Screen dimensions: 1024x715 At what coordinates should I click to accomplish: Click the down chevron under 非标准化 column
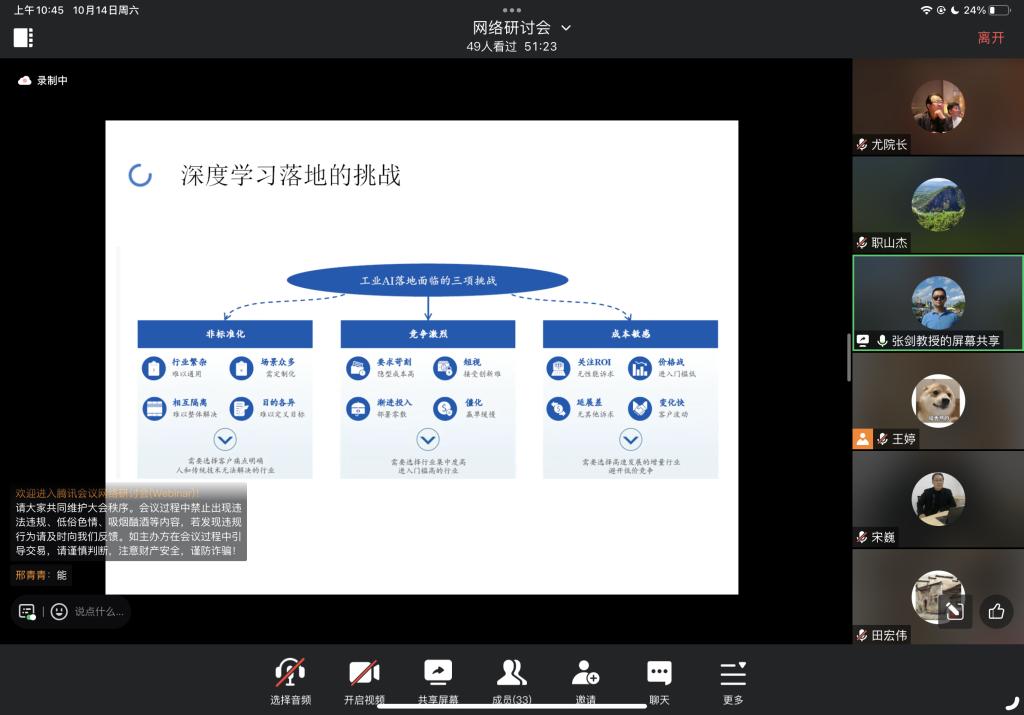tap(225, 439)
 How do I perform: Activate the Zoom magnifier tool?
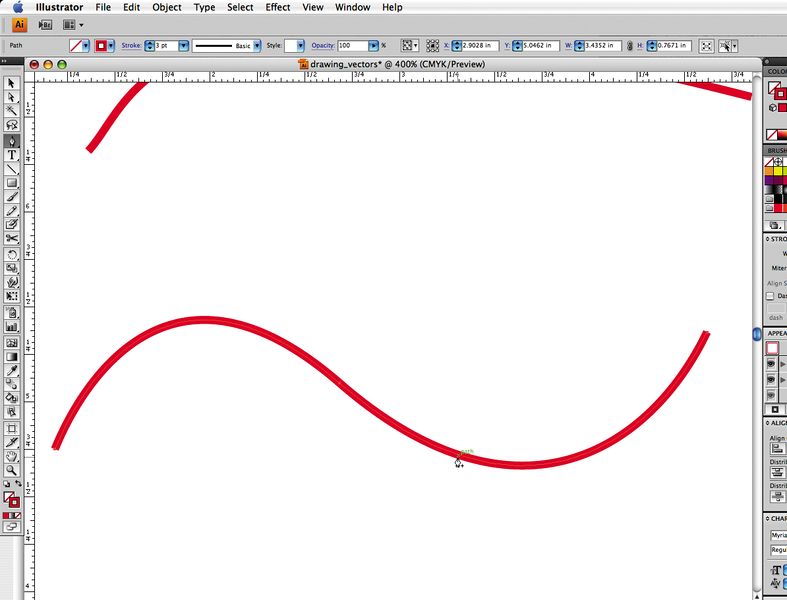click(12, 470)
--
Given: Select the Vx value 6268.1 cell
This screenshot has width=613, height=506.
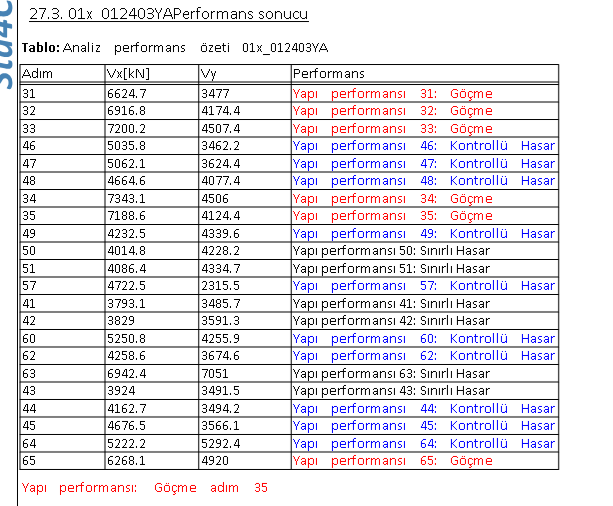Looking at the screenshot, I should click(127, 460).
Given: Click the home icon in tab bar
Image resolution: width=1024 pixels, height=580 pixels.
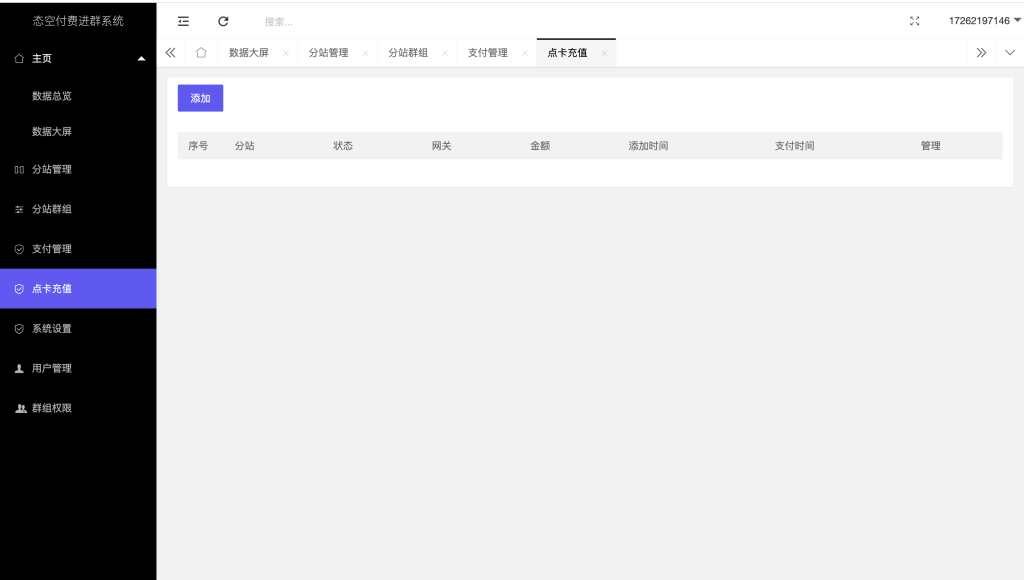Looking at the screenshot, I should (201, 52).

# [YOUR OBJECTIVE]
Go through the entries. Report every line that contains the word "Given".

# [EXERCISE RESPONSE]
Given: Select the Vx value 6268.1 cell
Given: Click the home icon in tab bar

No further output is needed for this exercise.